Directive => Rewrite the stretch of the records below from the line that begins "Select the t2.nano instance checkbox" through the end of the records, with the requests included and 139 added to every coordinate in the answers. Omit the pictures from your answer.
## Start Exercise materials
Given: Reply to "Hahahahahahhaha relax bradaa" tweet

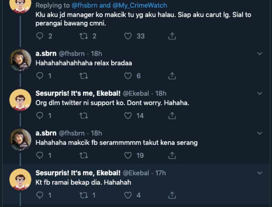Looking at the screenshot, I should pyautogui.click(x=40, y=76).
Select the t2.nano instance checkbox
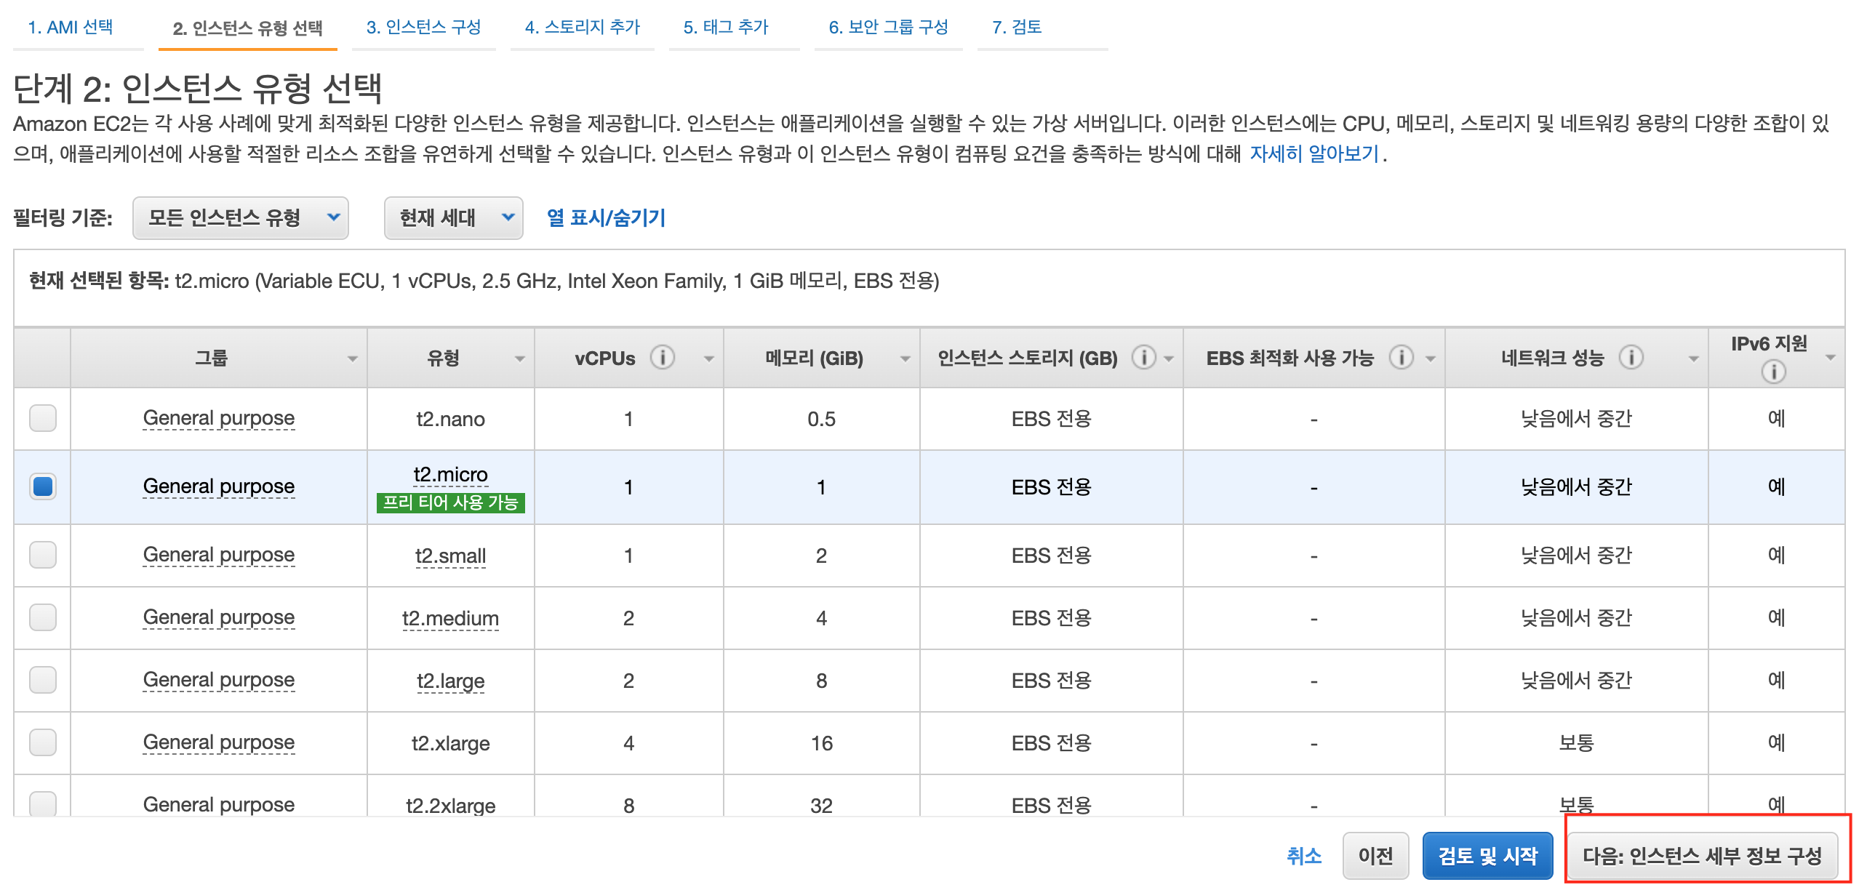 pyautogui.click(x=43, y=418)
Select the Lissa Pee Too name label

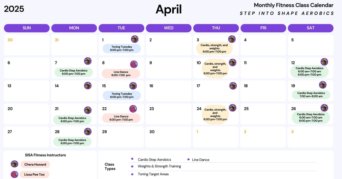pos(35,174)
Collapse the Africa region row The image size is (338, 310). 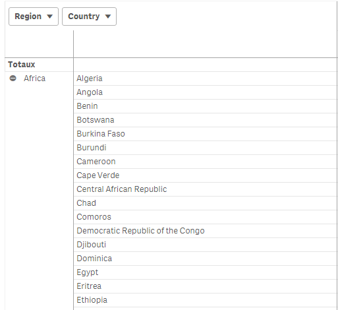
## End Exercise materials
Answer to the problem =>
Select the t2.nano instance checkbox
 pyautogui.click(x=182, y=557)
Select the Lissa Pee Too name label

pos(174,313)
Collapse the Africa region row The image size is (338, 310). 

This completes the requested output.